Nolan: Speaking in terms of package testing, the biggest trend within the medical device industry is the greater scrutiny they are receiving from the regulatory community on package validation testing and data. More and more inspections are including requests to review package process qualification and package design validation data. As a result, the importance of compliance to the ISO 11607 standard is growing.
Another trend is the development of new, and revision of current test standards to be more accurate and precise. This is prevalent in the scrutiny package validation test data is receiving from corporate quality assurance departments and this coincides with the increased scrutiny from FDA or other regulatory bodies. This increased precision results in higher validation costs and longer times to complete validations and go to market.
Finally, there is a trend for performing environmental challenge testing on package systems whereby the packages are subjected to extremes in temperature and humidity conditions. These tests are performed prior to dynamic testing such as distribution simulation testing. They are also being performed outside the objectives of accelerated aging protocols.
MPMN: What do you identify as the biggest obstacle existing in the testing and inspection industry today?
Nolan: The biggest obstacle existing within the testing and inspection industry is the lack of awareness by companies of the need to perform testing on package systems. Many companies are not even aware that the ISO 11607 standard exists and is used by FDA and the European Community within their regulations.
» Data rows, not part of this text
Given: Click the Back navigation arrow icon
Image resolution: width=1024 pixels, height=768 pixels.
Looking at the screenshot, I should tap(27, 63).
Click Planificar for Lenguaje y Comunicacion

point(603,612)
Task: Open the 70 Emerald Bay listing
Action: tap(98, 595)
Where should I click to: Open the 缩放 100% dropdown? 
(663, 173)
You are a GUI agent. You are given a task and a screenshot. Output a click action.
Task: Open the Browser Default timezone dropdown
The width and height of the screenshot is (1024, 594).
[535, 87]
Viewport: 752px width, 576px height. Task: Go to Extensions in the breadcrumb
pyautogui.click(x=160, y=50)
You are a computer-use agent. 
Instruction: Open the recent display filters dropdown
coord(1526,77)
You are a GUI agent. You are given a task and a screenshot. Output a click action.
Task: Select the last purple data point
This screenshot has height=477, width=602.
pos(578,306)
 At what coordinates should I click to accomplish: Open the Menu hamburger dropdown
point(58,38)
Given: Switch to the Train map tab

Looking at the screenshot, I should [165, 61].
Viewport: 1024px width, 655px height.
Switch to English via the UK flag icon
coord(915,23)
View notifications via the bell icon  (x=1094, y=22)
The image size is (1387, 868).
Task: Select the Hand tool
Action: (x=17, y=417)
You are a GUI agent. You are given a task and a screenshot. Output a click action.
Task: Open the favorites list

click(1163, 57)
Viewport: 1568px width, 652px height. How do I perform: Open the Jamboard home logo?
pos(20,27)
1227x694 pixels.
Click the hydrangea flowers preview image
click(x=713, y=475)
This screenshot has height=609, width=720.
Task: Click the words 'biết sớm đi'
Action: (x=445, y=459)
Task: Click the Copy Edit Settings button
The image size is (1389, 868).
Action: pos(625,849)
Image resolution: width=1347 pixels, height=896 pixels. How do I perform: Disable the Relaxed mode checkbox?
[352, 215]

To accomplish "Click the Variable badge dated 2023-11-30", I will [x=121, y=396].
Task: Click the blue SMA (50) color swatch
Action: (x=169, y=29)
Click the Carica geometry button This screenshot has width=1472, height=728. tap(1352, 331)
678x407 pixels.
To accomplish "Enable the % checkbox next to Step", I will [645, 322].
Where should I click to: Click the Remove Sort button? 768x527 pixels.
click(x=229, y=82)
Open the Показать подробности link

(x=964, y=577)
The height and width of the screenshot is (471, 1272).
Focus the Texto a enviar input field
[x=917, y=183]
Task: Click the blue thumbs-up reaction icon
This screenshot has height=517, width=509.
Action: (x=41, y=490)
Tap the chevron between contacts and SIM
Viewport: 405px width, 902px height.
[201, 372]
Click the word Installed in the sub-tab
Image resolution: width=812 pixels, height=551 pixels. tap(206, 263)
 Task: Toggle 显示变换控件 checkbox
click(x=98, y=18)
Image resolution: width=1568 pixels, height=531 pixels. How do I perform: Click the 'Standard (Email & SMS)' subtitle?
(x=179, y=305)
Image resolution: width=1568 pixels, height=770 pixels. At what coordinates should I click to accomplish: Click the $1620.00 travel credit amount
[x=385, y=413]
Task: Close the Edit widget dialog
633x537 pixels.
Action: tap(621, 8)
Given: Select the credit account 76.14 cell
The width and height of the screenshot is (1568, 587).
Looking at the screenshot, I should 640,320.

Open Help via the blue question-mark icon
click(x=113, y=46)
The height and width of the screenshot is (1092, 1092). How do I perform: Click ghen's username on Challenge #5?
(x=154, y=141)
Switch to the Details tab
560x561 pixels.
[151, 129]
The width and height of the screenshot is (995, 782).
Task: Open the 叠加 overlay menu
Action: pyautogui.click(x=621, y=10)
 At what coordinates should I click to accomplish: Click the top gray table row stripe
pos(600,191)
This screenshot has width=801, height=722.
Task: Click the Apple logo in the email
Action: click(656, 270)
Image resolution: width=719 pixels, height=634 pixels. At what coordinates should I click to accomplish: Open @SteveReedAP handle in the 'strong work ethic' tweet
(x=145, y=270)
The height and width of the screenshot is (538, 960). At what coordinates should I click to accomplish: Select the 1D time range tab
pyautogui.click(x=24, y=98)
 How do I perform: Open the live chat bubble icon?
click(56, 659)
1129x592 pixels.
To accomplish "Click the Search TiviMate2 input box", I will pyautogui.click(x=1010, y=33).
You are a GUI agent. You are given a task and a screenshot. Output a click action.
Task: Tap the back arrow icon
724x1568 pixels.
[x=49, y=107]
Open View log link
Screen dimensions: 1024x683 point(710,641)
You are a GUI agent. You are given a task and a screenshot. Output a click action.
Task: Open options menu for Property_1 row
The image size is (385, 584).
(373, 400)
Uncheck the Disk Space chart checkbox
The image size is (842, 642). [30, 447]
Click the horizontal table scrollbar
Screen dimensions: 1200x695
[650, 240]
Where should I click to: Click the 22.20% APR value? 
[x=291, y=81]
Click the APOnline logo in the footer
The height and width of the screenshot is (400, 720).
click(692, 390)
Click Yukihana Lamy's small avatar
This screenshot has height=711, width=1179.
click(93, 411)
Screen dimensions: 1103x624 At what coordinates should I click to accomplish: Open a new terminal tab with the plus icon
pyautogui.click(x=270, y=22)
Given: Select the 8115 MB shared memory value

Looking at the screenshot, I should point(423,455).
In addition, many companies cut corners and try to complete package validations ‘on the cheap' without using good, sound scientific practices.
MPMN: What changes in the testing and inspection industry do you anticipate in the next five years?
Nolan: Most changes in the testing industry come about through either regulatory mandates or through development of new technologies. Package testing for medical devices will continue to be viewed as a precise science, much like analytical chemistry; but in reality, it is more art than science. In fact, the need for packaging to be as precise as analytical chemistry is unwarranted, as the main objective is to deliver the product to the end user in a condition that will meet its performance specifications and will also be acceptable for its intended use.
There will be changes in ASTM test standards such as F88 for “Seal Strength of Flexible Barrier Materials” in which there has recently been an updated precision and bias statement added.
There will be changes to the ASTM F1980 standard for “Accelerated Aging of Sterile Medical Device Packages,” as more precise and realistic parameters are applied for shelf life studies to determine expiration dates for terminally sterilized packages.
There will be an emphasis to use scientific methodologies and statistically meaningful levels of testing to truly validate the performance of package systems. There will be more inspection, not less.